La communauté comme pont dans les saisons de sécheresse

L'un des tours les plus cruels que joue la sécheresse spirituelle, c'est de te convaincre de te retirer encore plus dans l'isolement, ce qui ne fait qu'aggraver la sécheresse. La guérison de l'addiction à la pornographie attire déjà puissamment vers le secret. La honte liée à l'addiction elle-même crée une distance par rapport à la communauté, et quand tu y ajoutes la honte de ne pas te sentir spirituellement en bonne santé, la tentation est de te retirer des relations mêmes qui pourraient t'aider à tenir.

La vision néotestamentaire de l'église n'a jamais été principalement celle d'une relation privée et individuelle avec Dieu. C'était celle d'un corps, connecté et interdépendant, où la foi d'un membre porte littéralement un autre membre à travers ses saisons de faiblesse. Hébreux 10.24-25 appelle les croyants à s'encourager mutuellement à l'amour et aux bonnes actions, et à ne pas abandonner l'habitude de se rassembler. Quand ton propre réservoir spirituel est vide, être en présence d'autres croyants n'est pas de l'hypocrisie. C'est de la sagesse. Tu n'as pas besoin de faire semblant de ressentir quelque chose que tu ne ressens pas. Mais tu dois rester dans la pièce où la vie se passe.

Faire confiance au processus

La sécheresse spirituelle dans la guérison n'est pas permanente, même quand elle en a l'impression. Les saisons changent. Le même Dieu qui a appelé les ossements desséchés d'Ézéchiel 37 à respirer et à vivre est le Dieu qui est présent avec toi dans ton engourdissement en ce moment. Il n'est pas surpris de là où tu en es. Il n'est pas déçu par ton incapacité à fabriquer des sentiments spirituels sur demande. Il est, si quoi que ce soit, plus proche de toi dans ce désert que tu ne peux actuellement le percevoir.
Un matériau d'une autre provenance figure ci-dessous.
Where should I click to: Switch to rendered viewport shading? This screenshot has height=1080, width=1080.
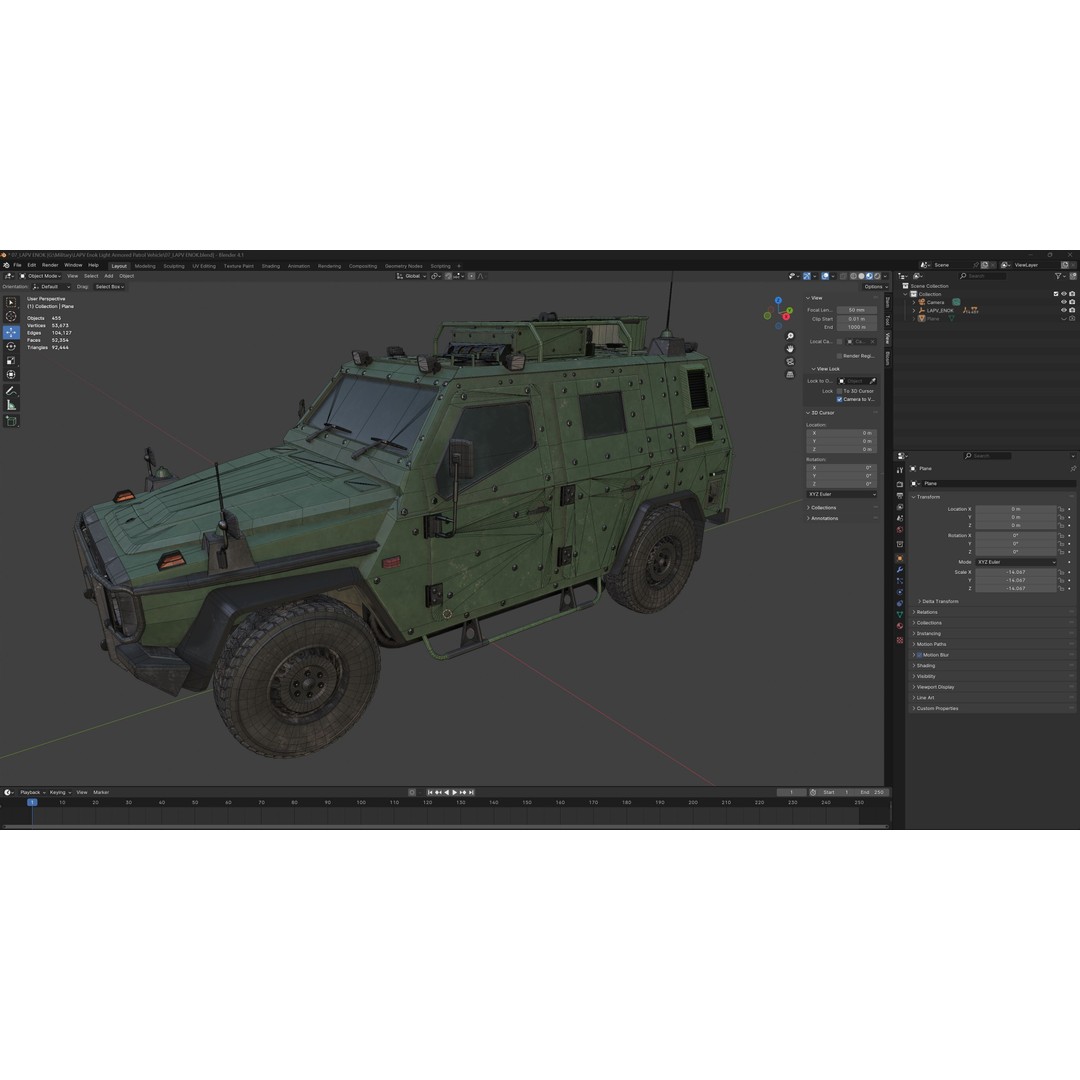[877, 276]
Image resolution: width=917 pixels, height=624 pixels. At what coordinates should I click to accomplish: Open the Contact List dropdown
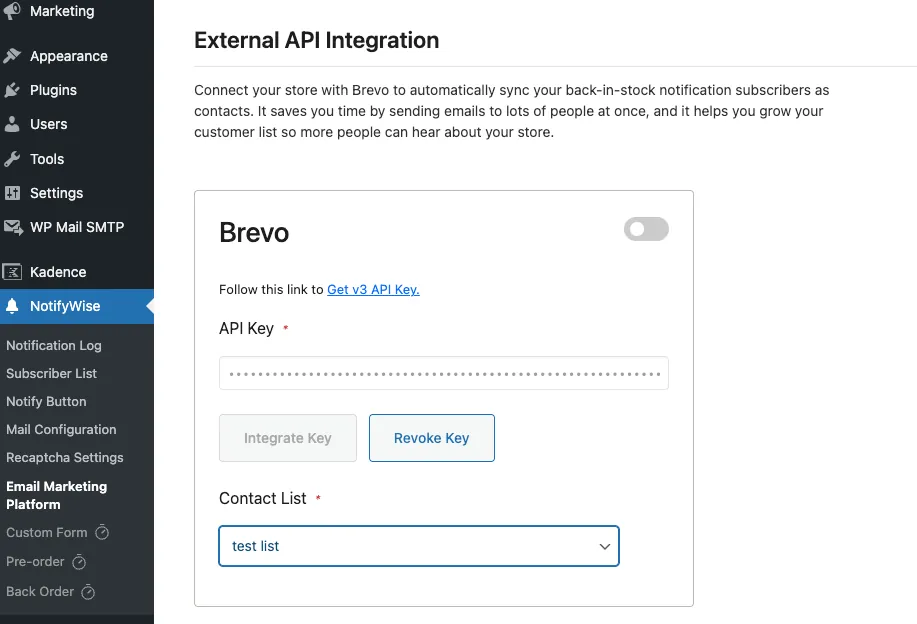418,546
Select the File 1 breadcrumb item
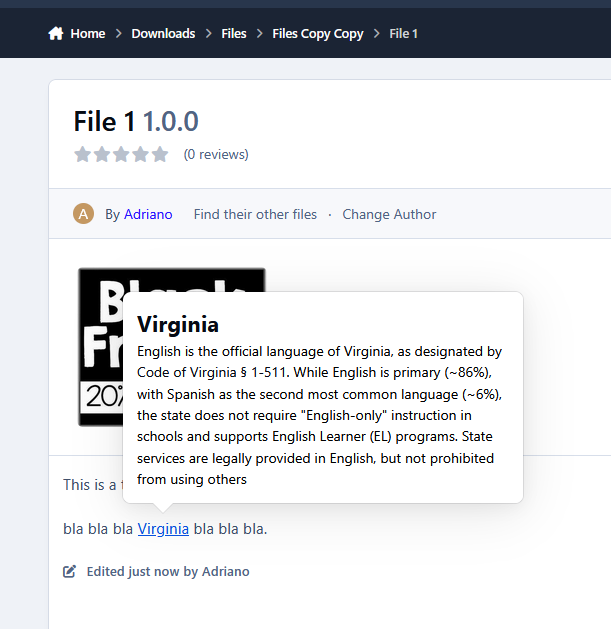The image size is (611, 629). (x=403, y=34)
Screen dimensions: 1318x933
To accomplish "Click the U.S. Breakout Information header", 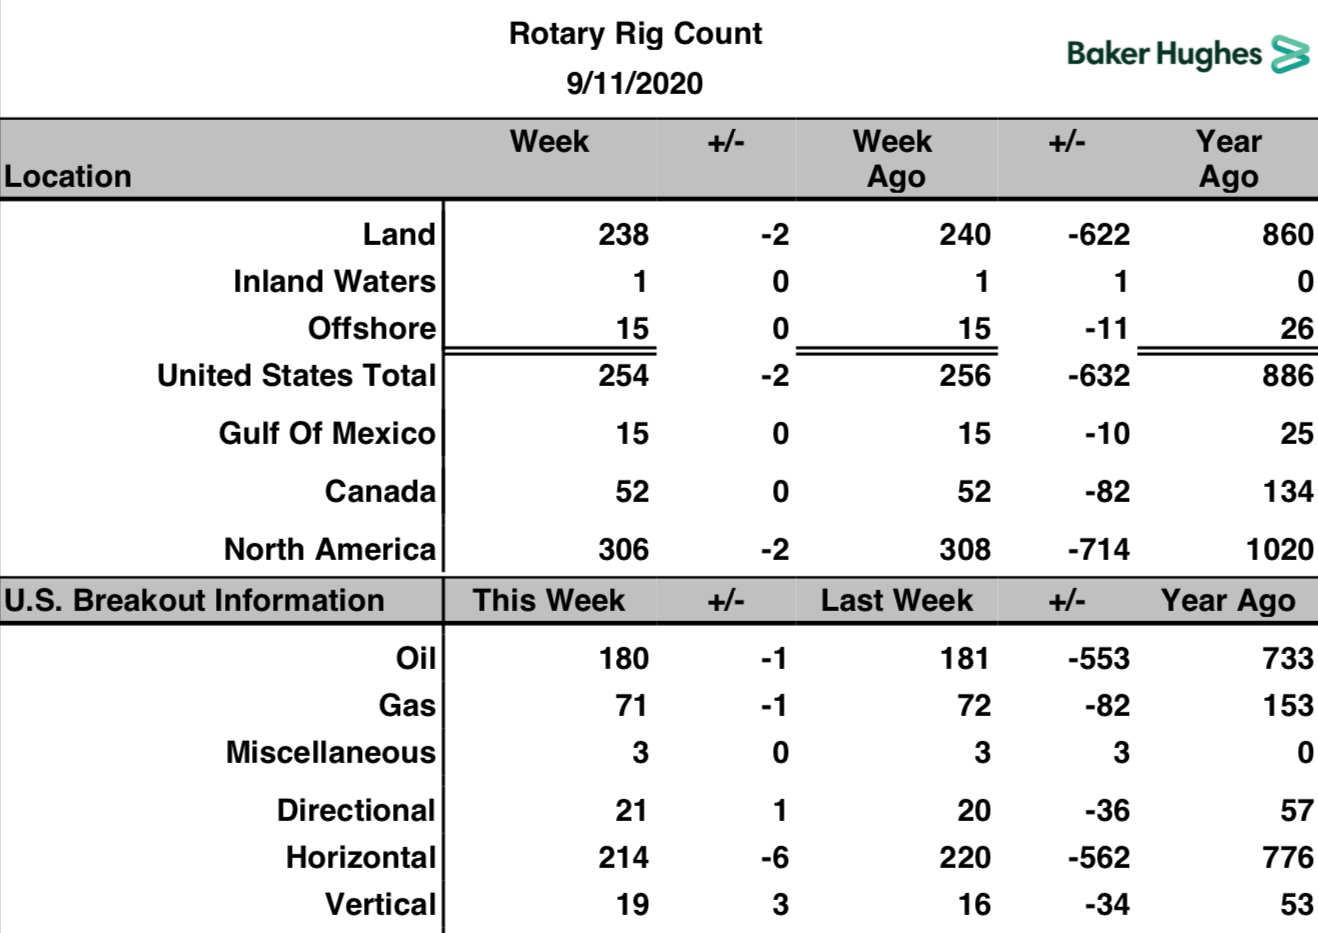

Le travail de guérison est un vrai travail, et il demande tout ce que tu as. Il y aura des saisons où les sentiments sont loin derrière la fidélité. Mais la fidélité dans ces saisons, se montrer présent, être honnête, rester connecté, cultiver le sol, a son propre poids profond. Et quelque part, dans un moment que tu n'attends probablement pas, la chaleur reviendra. Non pas parce que tu l'as mérité, mais parce que c'est qui est Dieu. Il est le Dieu qui retrouve la brebis perdue, qui court vers le fils prodigue qui revient, qui n'éteint pas la mèche qui fume encore. Il n'en a pas fini avec toi. Loin de là.